Your task: Work through the lines below and count those holding "will"; reply with the number only.

Extracted data:

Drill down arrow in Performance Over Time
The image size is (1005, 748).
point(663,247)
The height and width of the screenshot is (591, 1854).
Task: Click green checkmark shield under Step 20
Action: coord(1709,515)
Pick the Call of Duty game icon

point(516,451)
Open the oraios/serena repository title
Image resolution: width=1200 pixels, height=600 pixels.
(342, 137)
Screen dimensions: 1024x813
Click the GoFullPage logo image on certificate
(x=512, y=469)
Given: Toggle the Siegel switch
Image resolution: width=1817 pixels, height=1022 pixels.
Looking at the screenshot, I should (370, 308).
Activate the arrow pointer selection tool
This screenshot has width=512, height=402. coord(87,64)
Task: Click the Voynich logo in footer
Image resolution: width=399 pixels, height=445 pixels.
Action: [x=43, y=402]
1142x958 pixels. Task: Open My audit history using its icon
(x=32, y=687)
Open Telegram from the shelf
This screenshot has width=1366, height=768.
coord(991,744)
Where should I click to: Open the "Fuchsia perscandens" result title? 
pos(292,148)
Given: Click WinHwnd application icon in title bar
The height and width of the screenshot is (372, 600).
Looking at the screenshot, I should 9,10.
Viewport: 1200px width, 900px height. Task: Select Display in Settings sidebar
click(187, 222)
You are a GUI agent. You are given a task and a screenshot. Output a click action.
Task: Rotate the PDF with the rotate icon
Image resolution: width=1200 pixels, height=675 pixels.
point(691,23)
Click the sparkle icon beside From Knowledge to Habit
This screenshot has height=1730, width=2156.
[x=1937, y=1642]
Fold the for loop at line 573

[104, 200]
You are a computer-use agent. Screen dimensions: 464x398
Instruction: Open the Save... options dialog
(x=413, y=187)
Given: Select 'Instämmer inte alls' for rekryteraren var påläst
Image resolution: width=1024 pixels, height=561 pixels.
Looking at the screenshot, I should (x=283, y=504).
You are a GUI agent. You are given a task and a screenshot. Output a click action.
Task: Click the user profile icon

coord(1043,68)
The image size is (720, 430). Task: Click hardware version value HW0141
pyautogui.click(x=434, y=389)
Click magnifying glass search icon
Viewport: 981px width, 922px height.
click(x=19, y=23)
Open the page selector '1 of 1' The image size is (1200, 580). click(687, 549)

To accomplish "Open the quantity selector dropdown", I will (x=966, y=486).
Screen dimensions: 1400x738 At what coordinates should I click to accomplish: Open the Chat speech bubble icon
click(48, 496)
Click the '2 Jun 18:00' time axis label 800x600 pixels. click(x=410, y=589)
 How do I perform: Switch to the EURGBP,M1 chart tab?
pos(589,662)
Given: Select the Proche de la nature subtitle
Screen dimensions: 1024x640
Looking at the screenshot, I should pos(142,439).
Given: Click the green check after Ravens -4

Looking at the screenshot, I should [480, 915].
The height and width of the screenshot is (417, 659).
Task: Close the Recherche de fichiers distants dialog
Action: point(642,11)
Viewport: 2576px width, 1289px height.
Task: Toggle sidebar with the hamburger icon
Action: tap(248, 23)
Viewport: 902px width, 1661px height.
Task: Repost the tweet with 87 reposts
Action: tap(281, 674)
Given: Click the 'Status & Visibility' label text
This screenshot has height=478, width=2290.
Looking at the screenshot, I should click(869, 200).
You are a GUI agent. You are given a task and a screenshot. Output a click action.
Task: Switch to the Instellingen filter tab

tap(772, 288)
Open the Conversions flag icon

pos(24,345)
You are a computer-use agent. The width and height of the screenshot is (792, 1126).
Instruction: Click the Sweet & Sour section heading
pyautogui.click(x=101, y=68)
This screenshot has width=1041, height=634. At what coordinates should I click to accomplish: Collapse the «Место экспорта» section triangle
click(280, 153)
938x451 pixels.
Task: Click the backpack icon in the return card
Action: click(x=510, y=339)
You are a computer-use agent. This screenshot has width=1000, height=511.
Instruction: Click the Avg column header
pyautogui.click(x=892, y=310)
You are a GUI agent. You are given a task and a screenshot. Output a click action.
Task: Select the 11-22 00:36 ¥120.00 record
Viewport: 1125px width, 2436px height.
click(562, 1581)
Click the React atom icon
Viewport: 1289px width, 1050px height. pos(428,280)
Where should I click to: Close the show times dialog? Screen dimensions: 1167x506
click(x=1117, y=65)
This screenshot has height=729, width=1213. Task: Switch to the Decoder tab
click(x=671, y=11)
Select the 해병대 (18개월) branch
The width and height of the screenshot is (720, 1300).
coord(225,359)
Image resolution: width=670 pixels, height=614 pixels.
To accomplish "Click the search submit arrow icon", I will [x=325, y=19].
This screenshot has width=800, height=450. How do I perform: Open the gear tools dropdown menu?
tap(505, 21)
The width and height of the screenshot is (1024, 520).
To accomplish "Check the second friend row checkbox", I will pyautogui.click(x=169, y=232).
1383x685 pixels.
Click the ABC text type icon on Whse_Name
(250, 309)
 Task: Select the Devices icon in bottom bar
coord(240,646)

The completed task: 3